Recently posted to SSRN:
"Compulsory (Involuntary) Treatment for Anorexia Nervosa"
THE TREATMENT OF EATING DISORDERS, Carlos Grilo, James Mitchell, eds., Guilford Press, pp. 212-224, 2009Sydney Law School Research Paper No. 10/07
STEPHEN TOUYZ, University of Sydney
TERRY CARNEY, University of Sydney - Faculty of Law
This chapter concentrates on the medical and ethical turbulence regarding management of anorexia nervosa at that intersection between law and medicine. While not overlooking the emerging literature on ‘when’ and ‘why’ clinicians actually invoke whatever powers the law permits, our emphasis is on the issues of principle at stake. The chapter reviews the diverse pattern of laws (if any) which may be used in aid of involuntary treatment of anorexia nervosa suffers in different jurisdictions, before setting out some of the ethical principles informing the use of involuntary treatment. The main section of the chapter then examines the clinical practice and therapeutic role of coercion within the overall treatment options for dealing with a condition whose chronicity, morbidity and mortality rates understandably puts pressure on clinicians to find ‘solutions’. The chapter concludes by arguing that coercion into treatment has a very limited, but potentially vital, role to play in dealing with anorexia patients presenting with life-threateningly low Body Mass Indices (BMI’s) or equivalent compromise of their current or future health status.

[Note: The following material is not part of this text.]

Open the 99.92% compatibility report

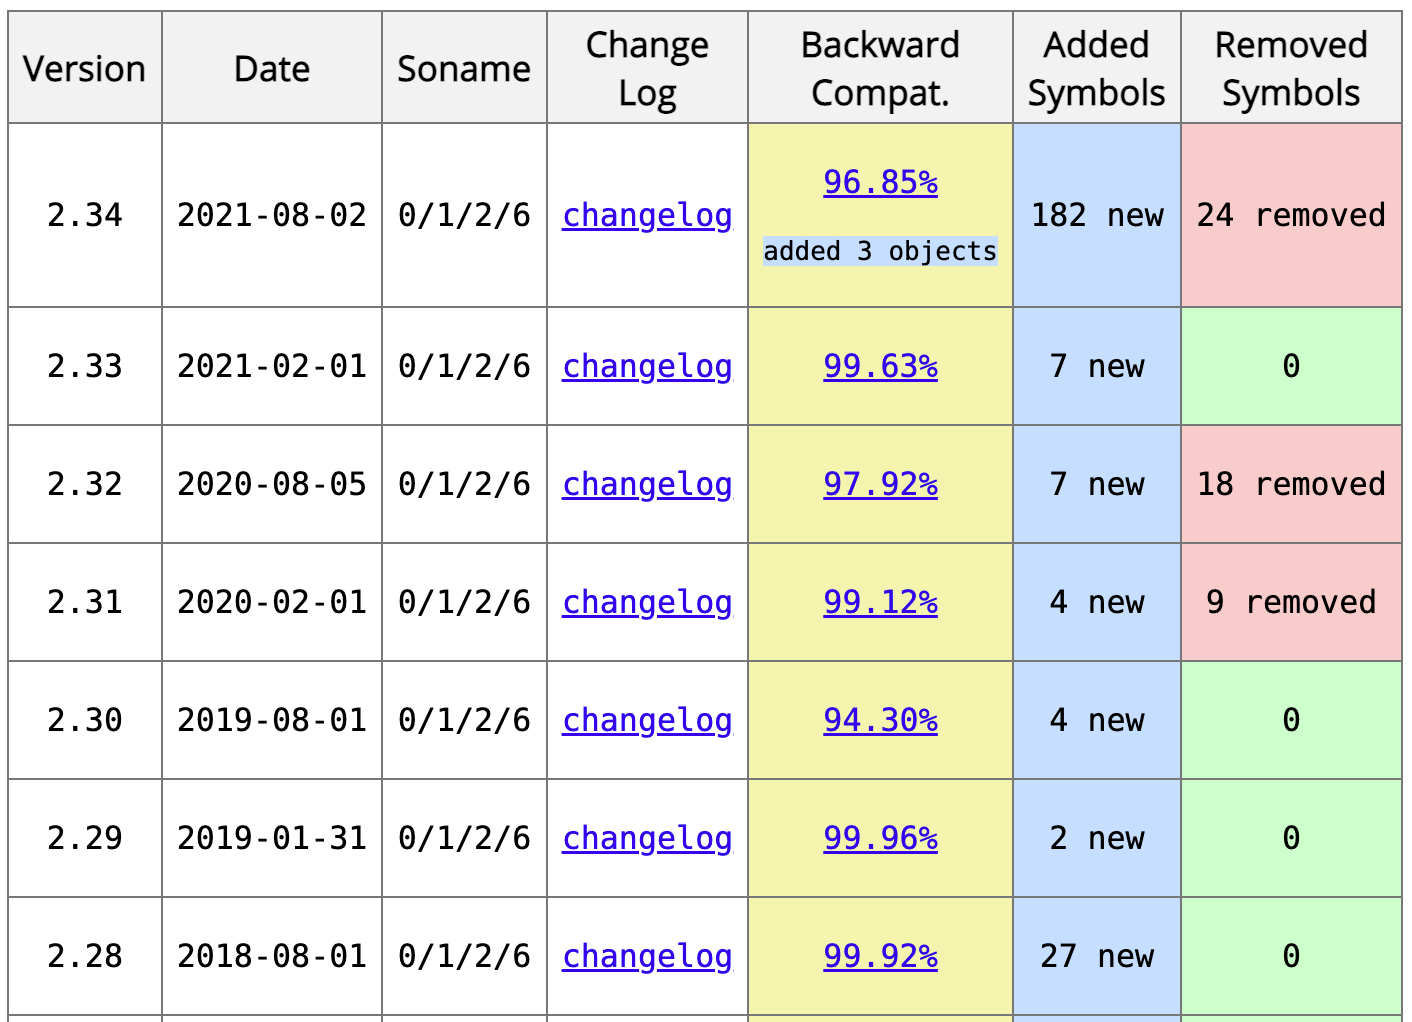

It is vital that a person can be treated against their will - after all they are not in a position to make life and death decisions while acutely ill - it is also of great concern clinicians are refusing to treat people for fear of being sued. Women and men are dying while their love ones look one - and clinicians mostly refuse to take any responsibility for their actions - simply citing the "law."
Posted by: Fiona Place | 02/04/2010 at 07:49 PM
it really is important for people to understand how this disease renders suffers unable to make sensible decisions and that intervention is a must.